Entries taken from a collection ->
○ ○ ○ ○ ○ ○ ○

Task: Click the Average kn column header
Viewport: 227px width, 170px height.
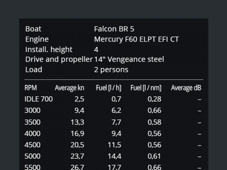Action: (70, 88)
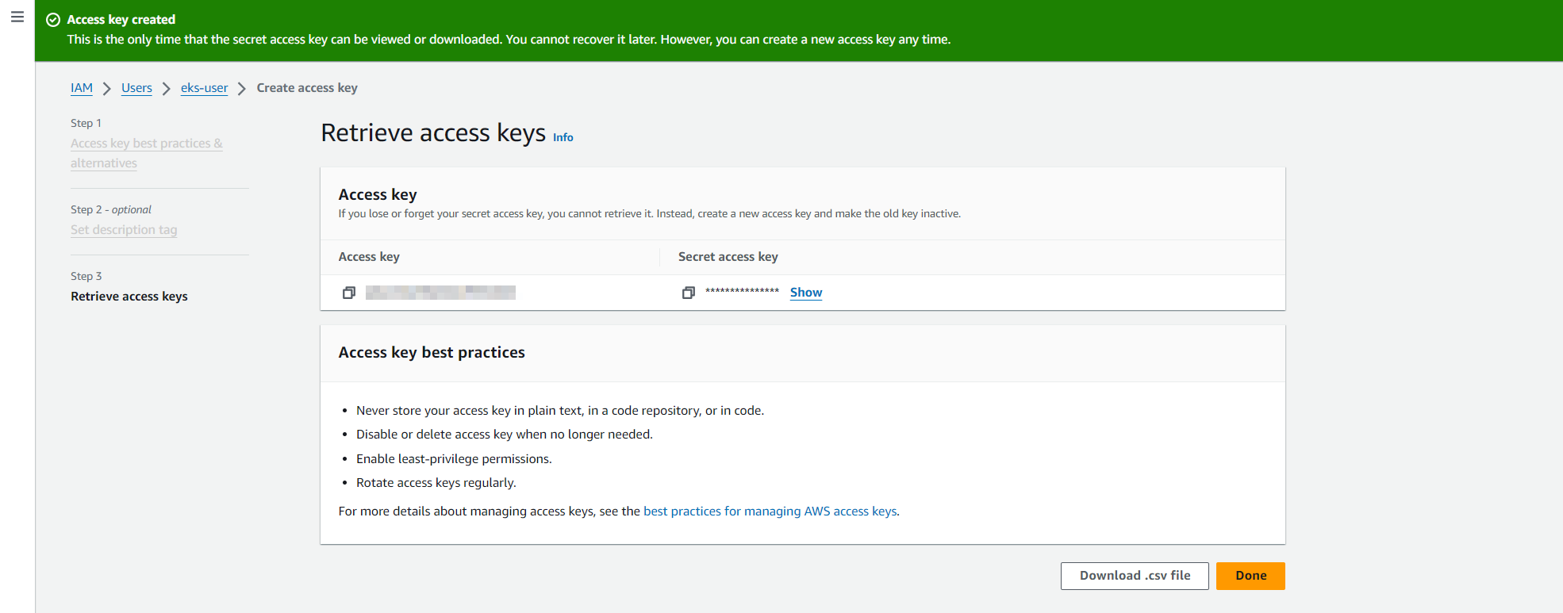Click chevron between IAM and Users
The image size is (1563, 613).
click(x=107, y=88)
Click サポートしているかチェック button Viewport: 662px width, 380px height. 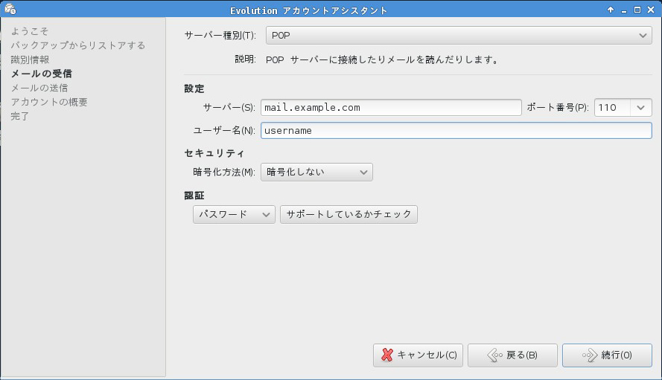(x=348, y=215)
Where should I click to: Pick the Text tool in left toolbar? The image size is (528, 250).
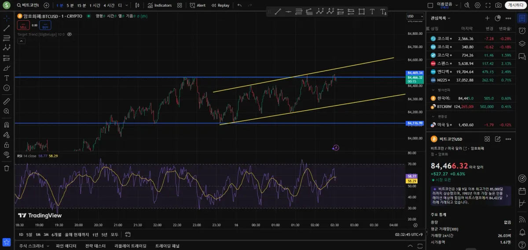click(7, 78)
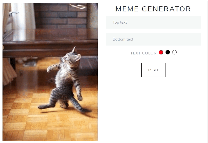This screenshot has width=208, height=143.
Task: Pick the white text color circle
Action: coord(174,52)
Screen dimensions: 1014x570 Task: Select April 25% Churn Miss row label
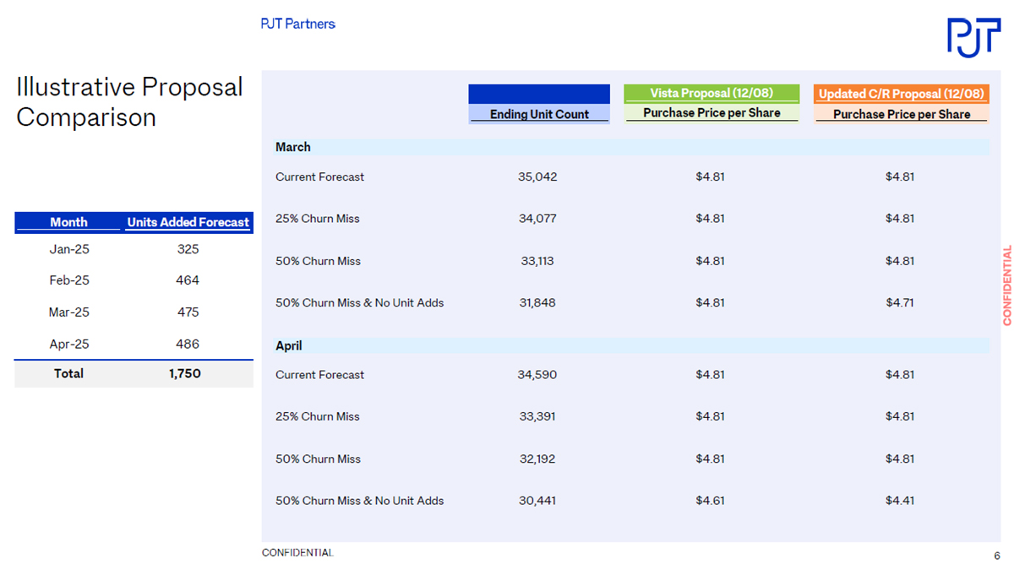318,416
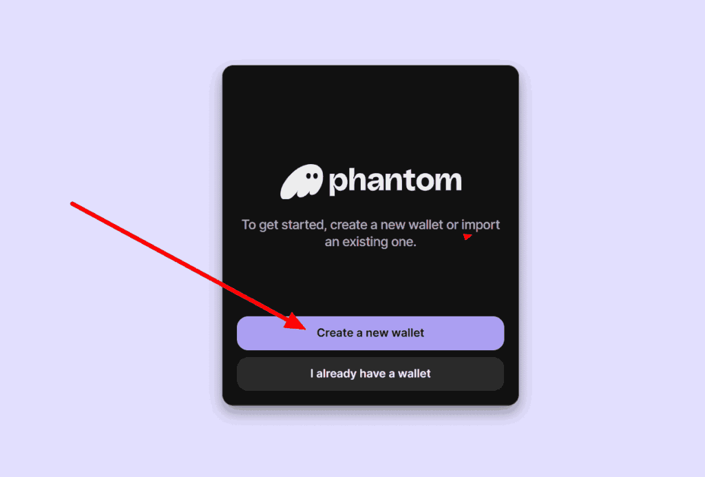Select 'Create a new wallet' button
The height and width of the screenshot is (477, 705).
click(370, 333)
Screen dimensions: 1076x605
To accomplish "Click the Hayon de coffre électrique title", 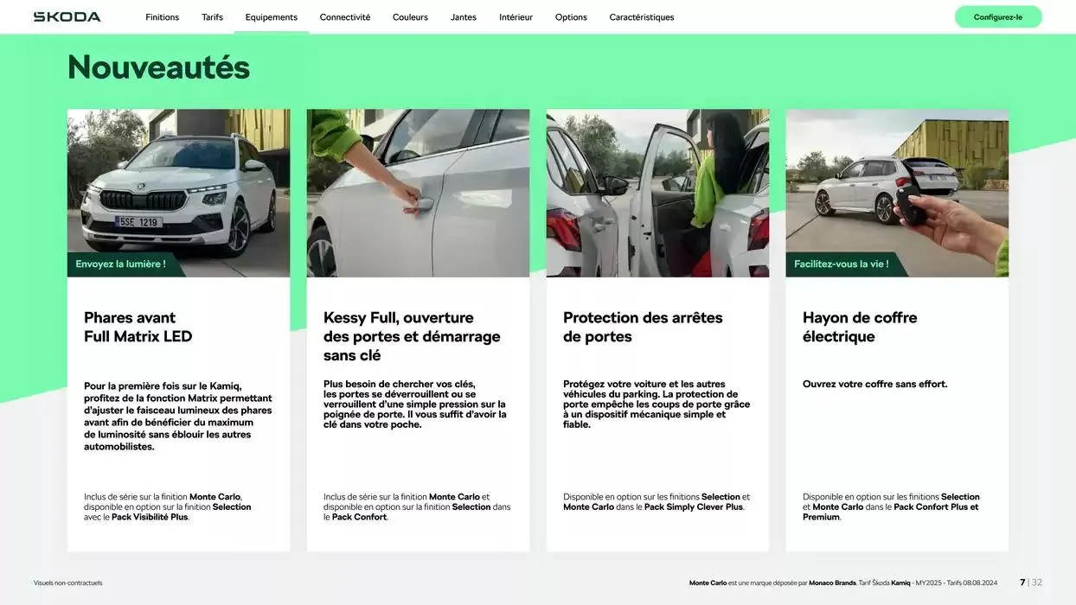I will point(860,327).
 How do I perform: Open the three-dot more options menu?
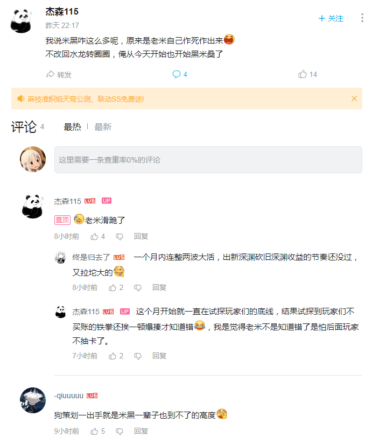(362, 18)
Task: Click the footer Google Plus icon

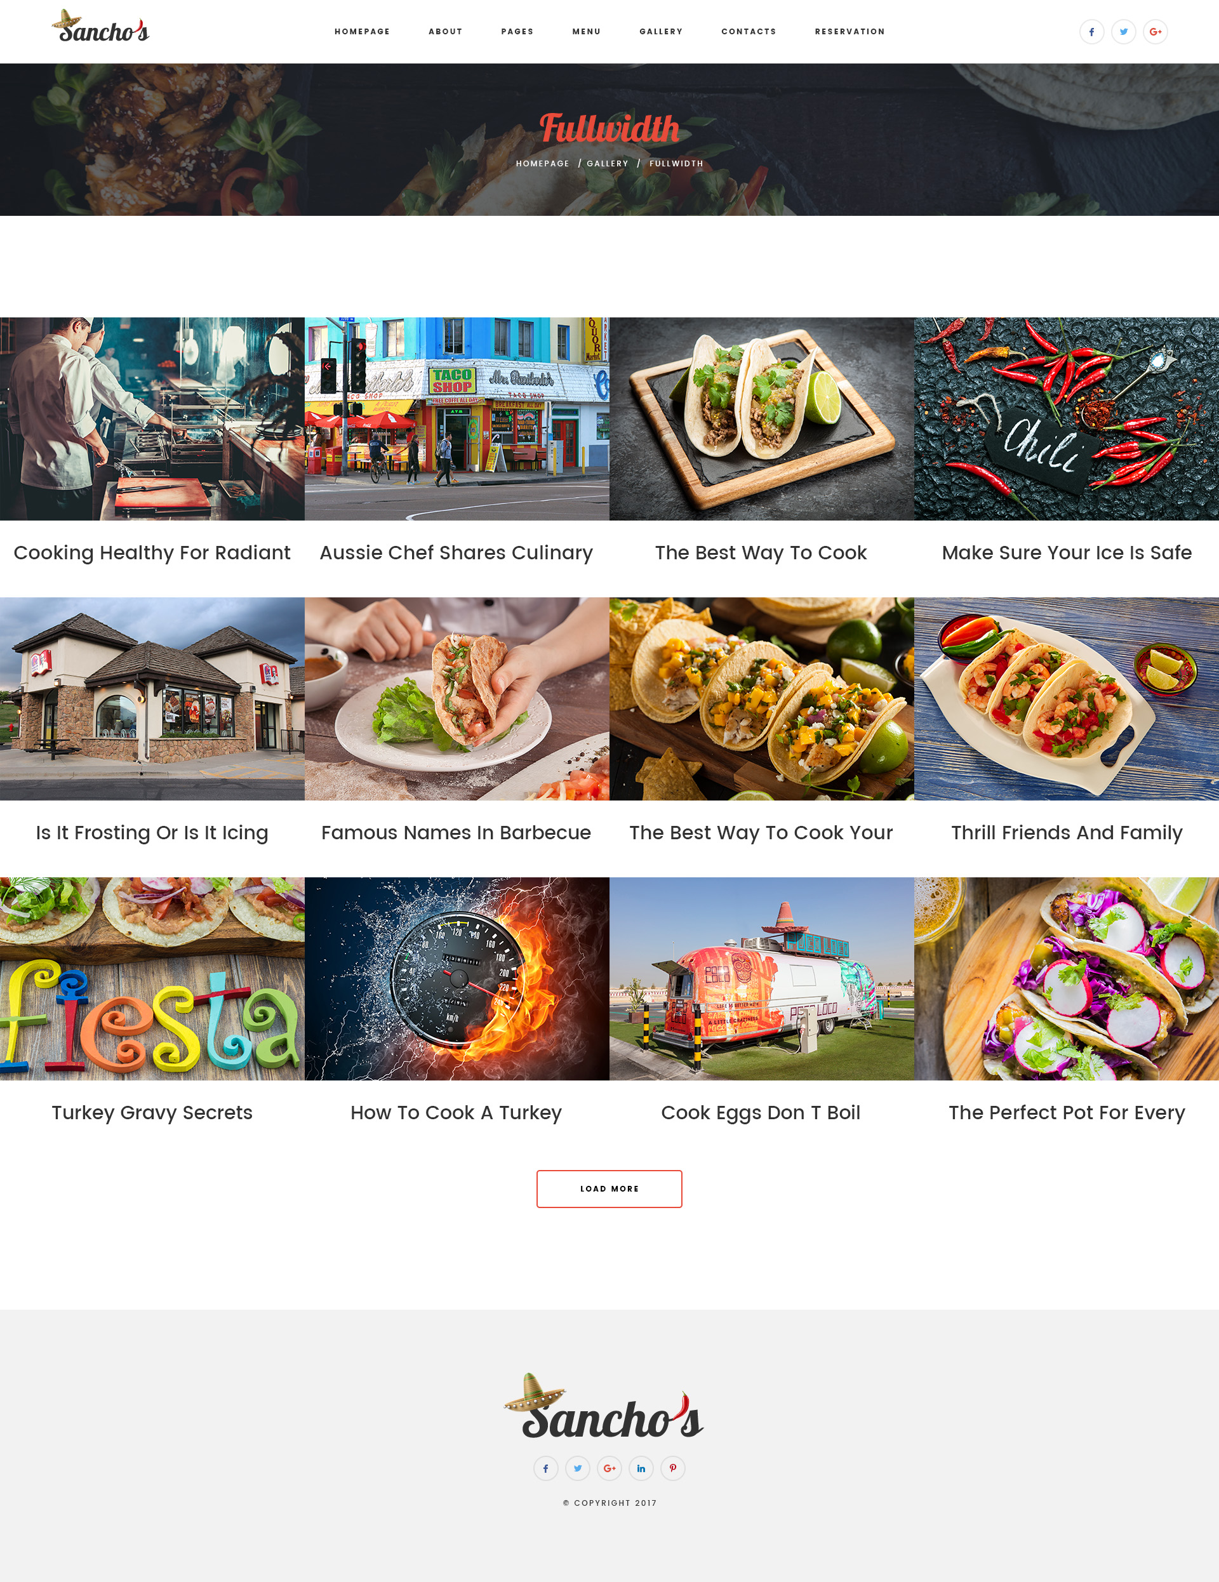Action: [610, 1468]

○ ○ ○ ○ ○ ○ ○

What this task involves ->
Please output the lines of the records above from the one with "How do I perform: Open" through the last, exactly as they appear and with both ends included; skip any pictures and add nothing.

Task response ->
 How do I perform: Open the three-dot more options menu?
(362, 18)
Task: Click the footer Google Plus icon

Action: [610, 1468]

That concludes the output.